Abstract
Background: There is limited information regarding the patterns of use of VAD in patients undergoing HSCT. With its frequent use in HSCT and its potential to cause morbidity, studying the patterns of VAD use have clinical and preventive implications.
Methods: A World Wide Web based 19-item questionnaire was designed to determine the patterns of use of VAD in patients undergoing HSCT. The questionnaire was sent via electronic mail to the directors of HSCT programs throughout the world.
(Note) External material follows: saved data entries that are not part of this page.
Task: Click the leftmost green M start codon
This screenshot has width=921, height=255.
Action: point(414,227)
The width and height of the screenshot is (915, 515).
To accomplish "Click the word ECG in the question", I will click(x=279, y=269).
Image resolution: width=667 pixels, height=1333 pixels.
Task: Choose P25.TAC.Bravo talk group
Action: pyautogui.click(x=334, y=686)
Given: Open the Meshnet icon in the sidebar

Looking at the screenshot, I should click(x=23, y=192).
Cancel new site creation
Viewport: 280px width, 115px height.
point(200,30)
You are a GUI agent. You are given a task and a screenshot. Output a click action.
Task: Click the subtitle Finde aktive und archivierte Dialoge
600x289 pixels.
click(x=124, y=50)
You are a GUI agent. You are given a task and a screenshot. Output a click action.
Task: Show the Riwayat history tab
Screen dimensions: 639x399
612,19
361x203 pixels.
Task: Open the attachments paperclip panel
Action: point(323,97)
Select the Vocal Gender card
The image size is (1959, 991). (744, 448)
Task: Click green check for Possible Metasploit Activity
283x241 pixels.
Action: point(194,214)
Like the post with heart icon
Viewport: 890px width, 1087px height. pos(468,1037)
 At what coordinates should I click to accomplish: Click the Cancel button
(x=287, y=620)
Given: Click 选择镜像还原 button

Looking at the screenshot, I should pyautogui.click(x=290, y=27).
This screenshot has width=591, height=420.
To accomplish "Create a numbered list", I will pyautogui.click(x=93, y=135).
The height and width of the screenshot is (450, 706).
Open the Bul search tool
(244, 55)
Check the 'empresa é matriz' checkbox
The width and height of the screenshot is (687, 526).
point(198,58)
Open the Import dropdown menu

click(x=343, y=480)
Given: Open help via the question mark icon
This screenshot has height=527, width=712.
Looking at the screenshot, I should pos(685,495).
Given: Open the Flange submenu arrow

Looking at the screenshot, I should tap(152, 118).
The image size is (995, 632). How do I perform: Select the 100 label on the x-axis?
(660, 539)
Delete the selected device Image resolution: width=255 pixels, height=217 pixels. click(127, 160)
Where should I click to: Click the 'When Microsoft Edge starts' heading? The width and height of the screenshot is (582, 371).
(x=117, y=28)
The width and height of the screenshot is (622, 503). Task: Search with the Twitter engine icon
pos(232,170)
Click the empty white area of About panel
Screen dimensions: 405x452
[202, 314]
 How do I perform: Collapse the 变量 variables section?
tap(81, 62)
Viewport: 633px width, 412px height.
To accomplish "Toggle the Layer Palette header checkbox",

Results: Of the 445 centers surveyed, 163 centers replied for a response rate of 37%. Fifty-seven percent of the respondents were from North America, 21% from Europe, 7% from Asia and 15% from other geographic areas. Sixty-two percent of the institutions were university-based or teaching institutions and 18% were primarily cancer center-based. In 26% of the institutions VAD are inserted by interventional radiologists and in 18% by general surgeons. The remaining institutions utilize several healthcare professionals for VAD insertion including physicians, physician assistants, and nurses. Sixty-two percent of centers use the subclavian vein as the preferred site of insertion while 31% prefer to use the internal jugular vein. VAD insertions are done in the operating room in 36% of centers, while 26% of the institutions prefer to use the radiology suite. The majority of the institutions (82%) did not give prophylactic antibiotics to patients before VAD insertion. The most commonly used method to determine catheter position was chest X-ray (62%) followed by fluoroscopy (36%). The most frequently utilized VAD for autologous peripheral blood stem cell (PBSC) harvest when peripheral vein access was not possible was the two-lumen silicone pheresis type catheter (62%). Fifty-eight percent of the institutions utilize the same catheter used for PBSC harvest to provide vascular access support during the transplant. The most frequently utilized VAD for allogeneic stem cell transplantation was the multilumen silicone pheresis type catheter (68%). Only 18% utilize low-dose warfarin routinely for prophylaxis of VAD-related thrombosis. When thrombosis of the catheter is suspected, 82% of the transplant centers routinely perform radiologic studies. The most common radiologic study performed to evaluate VAD thrombosis was sonography (63%) followed by venography (25%). Medications utilized by the institutions for initial therapy of VAD occlusion included recombinant tissue plasminogen activator (48%), urokinase (23%) and heparin (18%). Of interest, 64% of the institutions had established criteria for removal of VAD when infection was suspected or documented and only 48% had established criteria for removal of VAD when occlusion was suspected or established. Sixty-nine percent of the institutions had established criteria for removal of VAD after transplantation.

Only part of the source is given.